In 1922, against great opposition from his board, Herbert Austin introduced his Seven into a market dominated by the rudimentary cyclecars that had sprung up in the wake of the First World War. The Seven was a proper small car and, unlike other ‘people’s cars’, it had no radical and untried solutions.
It used a small 4 cylinder, front mounted engine, taking drive through a clutch and gearbox to a rear axle. The solid axle was suspended on elliptic springs but, because everything was so light, the springs did not need to be supported behind the axle and were just quarter springs flowing rather elegantly out of the line of the chassis to which they were fixed. In the event, the car was hugely successful, easy to maintain and has a loyal and committed following to this day, but it didn’t stop there.
In late 1927, a German company, Automobilwerk Eisenach, started building their version of the Austin Seven, The Dixi, under license. At the same time, the BMW Company, formerly plane builders, had been building motorcycles, but wanted to move into car production. In 1928, they bought Automobilwerk Eisenach and thus appeared the BMW Dixi, soon improved and renamed as the BMW 3/15.
BMW were ambitious and, with the licence to build the Seven lapsing in 1932, started developing their own designs. However, after trying more radical solutions, some aspects of the Seven layout remained. In particular the rear suspension. On the 326 saloon of 1936, its frame stopped in front of the rear axle, just like the Dixi. However, hanging the axle off a couple of cartsprings on a far heavier six cylinder car would have been entirely inappropriate.
Still, taking inspiration from the recent Citroen Traction Avant, BMW replaced the quarter elliptics with a torsion bar arrangement leading back to the axle on both sides, ensuring decent location of the axle by attaching an A bracket at the centre point. At the same time, by the late 30s, the original 747cc Austin Seven unit from the Dixi had also changed into a 1971cc six cylinder but, as each development on this route referred to its predecessor, aspects of the pre-War BMW six can be traced back to the little Austin unit.
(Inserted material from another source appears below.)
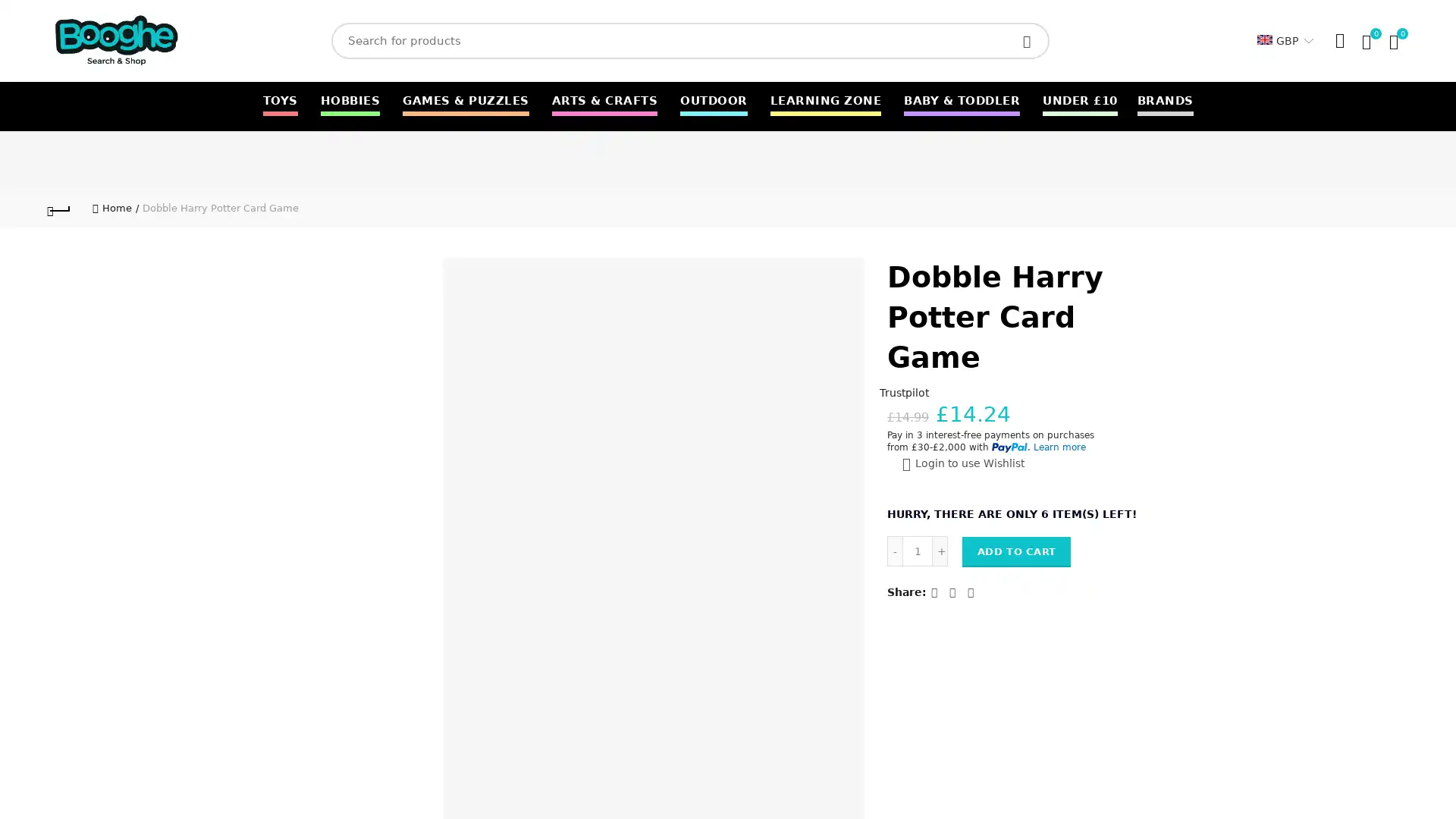 This screenshot has width=1456, height=819. Describe the element at coordinates (1030, 40) in the screenshot. I see `SEARCH` at that location.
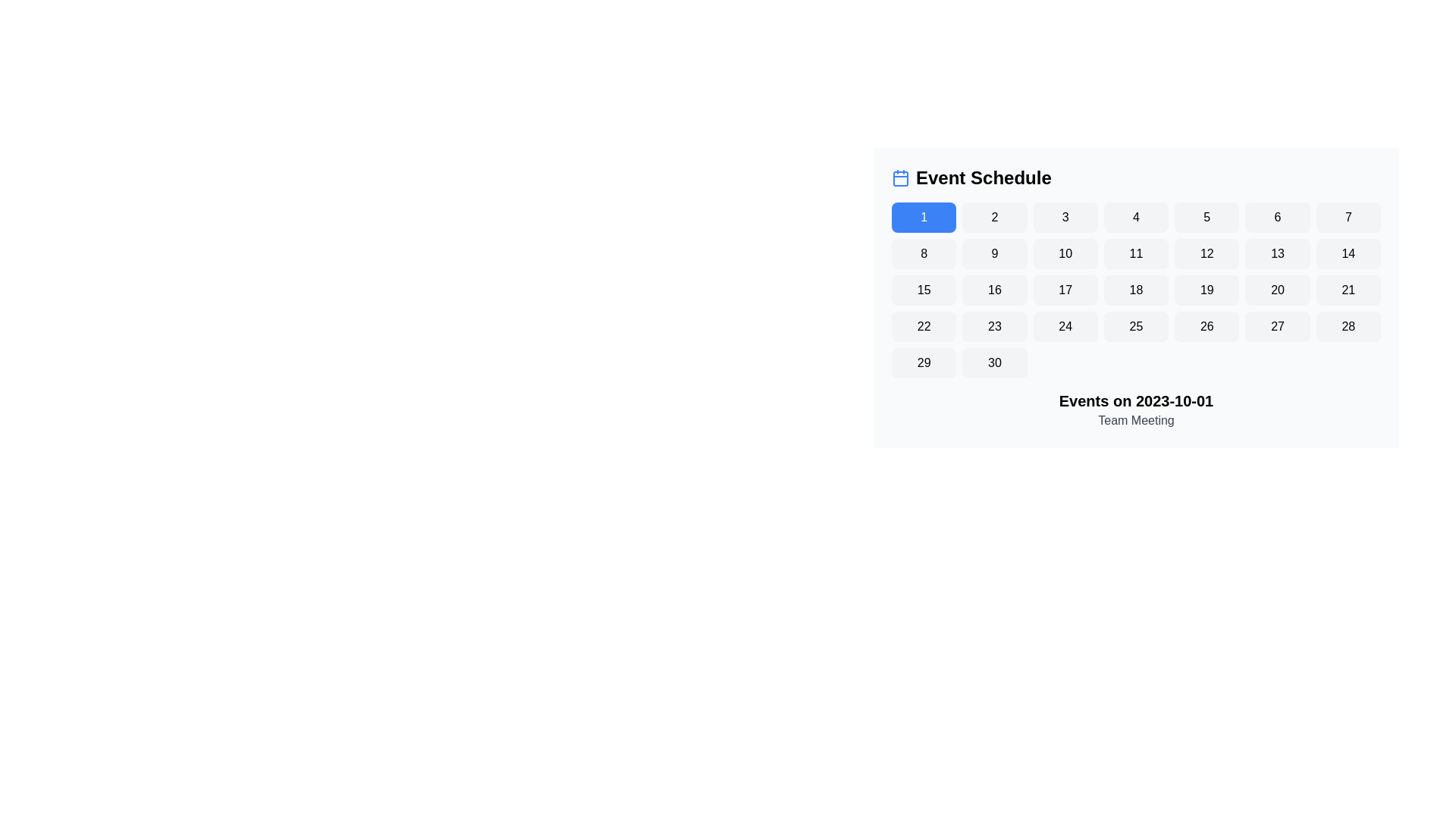 Image resolution: width=1456 pixels, height=819 pixels. What do you see at coordinates (1065, 326) in the screenshot?
I see `the rectangular button with rounded corners, light gray background, and bold black text '24'` at bounding box center [1065, 326].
After the Second World War, looking around for an inroad to becoming car manufacturers, the Bristol Aircraft Company ended up developing the BMW 316 chassis and the six cylinder engine into the first Bristol, the 400. The subsequent slow evolution of Bristol is well documented but, although other aspects of the cars changed, notably the replacement of the BMW based Bristol Six with a Chrysler V8, the final Bristol Blenheim stayed true to this rear suspension layout. It was an unfashionable live axle, but it worked very well indeed. And without Herbert Austin’s baby it would never have existed.